(begin)
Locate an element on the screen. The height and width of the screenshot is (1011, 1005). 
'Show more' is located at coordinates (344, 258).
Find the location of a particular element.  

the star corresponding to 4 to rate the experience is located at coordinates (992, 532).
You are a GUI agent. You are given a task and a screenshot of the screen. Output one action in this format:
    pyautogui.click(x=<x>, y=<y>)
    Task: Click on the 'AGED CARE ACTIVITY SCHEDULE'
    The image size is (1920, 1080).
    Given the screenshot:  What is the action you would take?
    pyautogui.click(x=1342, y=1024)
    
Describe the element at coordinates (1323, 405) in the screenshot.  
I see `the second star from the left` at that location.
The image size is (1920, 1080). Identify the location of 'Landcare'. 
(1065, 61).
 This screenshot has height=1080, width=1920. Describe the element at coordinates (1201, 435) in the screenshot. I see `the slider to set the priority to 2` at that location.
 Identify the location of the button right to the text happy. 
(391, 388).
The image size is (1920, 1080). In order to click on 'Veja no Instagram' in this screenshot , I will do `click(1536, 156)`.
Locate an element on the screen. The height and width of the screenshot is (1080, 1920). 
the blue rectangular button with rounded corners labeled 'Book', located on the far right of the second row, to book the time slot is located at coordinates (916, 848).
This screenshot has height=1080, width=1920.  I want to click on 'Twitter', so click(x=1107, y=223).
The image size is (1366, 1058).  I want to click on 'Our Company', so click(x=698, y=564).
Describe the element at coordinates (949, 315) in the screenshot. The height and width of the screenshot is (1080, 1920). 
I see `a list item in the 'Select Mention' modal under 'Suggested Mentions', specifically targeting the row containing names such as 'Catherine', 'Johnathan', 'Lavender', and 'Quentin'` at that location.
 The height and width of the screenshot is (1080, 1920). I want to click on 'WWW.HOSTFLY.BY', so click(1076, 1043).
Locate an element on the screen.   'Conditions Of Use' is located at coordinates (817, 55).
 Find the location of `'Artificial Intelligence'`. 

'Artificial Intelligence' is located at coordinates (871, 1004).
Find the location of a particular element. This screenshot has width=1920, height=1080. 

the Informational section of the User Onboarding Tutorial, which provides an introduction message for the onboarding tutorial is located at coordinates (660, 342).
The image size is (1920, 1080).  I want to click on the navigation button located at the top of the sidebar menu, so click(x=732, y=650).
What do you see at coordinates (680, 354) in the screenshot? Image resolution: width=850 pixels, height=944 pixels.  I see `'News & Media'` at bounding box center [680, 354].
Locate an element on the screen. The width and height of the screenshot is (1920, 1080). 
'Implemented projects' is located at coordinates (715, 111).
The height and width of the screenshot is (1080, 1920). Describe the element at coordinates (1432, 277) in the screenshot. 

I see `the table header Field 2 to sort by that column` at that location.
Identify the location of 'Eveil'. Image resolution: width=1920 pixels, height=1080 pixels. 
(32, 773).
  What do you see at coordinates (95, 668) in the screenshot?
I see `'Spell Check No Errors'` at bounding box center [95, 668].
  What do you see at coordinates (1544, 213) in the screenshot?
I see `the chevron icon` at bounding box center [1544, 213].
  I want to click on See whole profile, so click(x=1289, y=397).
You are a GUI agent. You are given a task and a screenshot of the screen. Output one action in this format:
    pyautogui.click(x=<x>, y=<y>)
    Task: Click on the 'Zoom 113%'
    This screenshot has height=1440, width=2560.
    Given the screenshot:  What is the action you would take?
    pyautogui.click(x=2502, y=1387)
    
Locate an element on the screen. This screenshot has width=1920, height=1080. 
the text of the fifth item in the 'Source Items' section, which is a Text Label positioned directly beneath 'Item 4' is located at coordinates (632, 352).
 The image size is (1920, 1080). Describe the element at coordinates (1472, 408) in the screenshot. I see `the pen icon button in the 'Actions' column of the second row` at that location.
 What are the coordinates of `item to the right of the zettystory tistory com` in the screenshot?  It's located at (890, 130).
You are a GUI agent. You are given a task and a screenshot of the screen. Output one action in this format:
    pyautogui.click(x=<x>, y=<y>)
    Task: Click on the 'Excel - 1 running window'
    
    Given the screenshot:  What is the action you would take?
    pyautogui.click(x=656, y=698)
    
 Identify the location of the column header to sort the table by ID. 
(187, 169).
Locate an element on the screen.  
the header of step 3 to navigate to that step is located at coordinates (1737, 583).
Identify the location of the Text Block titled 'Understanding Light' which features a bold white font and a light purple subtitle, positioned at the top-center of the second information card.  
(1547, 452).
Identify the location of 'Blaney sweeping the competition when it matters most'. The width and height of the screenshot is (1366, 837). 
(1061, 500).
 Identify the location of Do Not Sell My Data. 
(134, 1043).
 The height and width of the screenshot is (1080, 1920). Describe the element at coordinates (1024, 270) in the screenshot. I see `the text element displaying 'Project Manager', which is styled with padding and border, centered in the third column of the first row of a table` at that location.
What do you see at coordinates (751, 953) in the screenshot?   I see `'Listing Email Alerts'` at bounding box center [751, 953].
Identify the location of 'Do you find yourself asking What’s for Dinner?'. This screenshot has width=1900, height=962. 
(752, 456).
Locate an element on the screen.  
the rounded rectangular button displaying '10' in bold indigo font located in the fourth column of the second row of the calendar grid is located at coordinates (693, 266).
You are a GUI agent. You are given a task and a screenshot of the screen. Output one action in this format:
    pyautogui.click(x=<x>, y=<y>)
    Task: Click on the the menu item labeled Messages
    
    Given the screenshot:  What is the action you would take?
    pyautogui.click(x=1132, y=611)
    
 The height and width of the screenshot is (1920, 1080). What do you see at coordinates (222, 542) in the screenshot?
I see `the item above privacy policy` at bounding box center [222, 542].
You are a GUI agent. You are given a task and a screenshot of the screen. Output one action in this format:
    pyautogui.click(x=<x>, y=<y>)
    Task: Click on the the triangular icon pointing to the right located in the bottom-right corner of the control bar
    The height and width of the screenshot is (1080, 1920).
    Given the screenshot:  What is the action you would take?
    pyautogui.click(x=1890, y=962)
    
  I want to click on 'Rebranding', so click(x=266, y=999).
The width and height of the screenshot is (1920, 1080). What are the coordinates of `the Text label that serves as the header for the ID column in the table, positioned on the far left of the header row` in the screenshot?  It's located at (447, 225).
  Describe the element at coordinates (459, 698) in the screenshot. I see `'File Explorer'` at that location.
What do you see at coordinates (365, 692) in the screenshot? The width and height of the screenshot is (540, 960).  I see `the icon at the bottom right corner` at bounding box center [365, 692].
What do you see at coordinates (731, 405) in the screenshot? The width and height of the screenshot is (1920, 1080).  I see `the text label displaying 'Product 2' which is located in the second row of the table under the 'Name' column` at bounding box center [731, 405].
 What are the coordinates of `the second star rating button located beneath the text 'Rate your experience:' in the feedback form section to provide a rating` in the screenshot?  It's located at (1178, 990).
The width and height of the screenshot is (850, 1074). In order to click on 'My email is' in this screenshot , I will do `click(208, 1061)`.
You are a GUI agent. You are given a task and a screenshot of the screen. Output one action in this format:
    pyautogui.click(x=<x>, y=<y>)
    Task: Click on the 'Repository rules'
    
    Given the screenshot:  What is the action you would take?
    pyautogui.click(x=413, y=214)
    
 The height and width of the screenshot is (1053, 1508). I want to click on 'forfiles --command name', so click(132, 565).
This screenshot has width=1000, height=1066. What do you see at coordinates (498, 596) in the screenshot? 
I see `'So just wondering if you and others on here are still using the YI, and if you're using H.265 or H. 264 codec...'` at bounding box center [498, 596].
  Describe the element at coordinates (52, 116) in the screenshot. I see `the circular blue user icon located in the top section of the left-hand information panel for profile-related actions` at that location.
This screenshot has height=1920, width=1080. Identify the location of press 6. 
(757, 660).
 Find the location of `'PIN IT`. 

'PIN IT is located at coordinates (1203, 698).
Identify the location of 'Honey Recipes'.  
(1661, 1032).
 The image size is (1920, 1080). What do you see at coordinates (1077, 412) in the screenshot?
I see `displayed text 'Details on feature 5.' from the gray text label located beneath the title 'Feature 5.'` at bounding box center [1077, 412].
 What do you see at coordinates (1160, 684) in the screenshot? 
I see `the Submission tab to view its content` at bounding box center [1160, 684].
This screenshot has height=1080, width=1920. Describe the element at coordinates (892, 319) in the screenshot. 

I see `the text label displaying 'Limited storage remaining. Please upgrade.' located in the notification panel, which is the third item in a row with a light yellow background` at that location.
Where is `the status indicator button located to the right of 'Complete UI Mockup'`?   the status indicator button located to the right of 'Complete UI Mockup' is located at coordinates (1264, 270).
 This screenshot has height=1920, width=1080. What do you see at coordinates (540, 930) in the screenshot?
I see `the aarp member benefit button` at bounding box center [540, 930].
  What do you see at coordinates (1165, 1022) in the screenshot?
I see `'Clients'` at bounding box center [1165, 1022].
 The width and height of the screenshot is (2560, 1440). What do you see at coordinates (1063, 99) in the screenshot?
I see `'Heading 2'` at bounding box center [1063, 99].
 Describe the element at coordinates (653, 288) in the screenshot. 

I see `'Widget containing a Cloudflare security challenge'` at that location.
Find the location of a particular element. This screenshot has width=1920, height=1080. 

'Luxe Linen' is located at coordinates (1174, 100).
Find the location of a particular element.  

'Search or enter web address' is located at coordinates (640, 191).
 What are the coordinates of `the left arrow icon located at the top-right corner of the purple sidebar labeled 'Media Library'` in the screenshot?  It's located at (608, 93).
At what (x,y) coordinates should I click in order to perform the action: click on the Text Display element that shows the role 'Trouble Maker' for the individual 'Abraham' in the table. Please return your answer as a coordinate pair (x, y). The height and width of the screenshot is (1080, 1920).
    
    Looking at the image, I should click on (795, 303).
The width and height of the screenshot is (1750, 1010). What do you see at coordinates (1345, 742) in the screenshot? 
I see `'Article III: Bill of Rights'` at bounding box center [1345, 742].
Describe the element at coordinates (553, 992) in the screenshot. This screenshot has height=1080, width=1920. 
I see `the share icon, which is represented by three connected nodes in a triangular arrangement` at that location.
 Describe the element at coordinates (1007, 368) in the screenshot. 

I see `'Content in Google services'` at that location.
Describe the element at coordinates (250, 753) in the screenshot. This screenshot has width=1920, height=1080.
(end)
▸ Set task: Extract every line above that contains the string "Intelligence", copying each one in full.

▸ Answer:
 Find the location of `'Artificial Intelligence'`. 
'Artificial Intelligence' is located at coordinates (871, 1004).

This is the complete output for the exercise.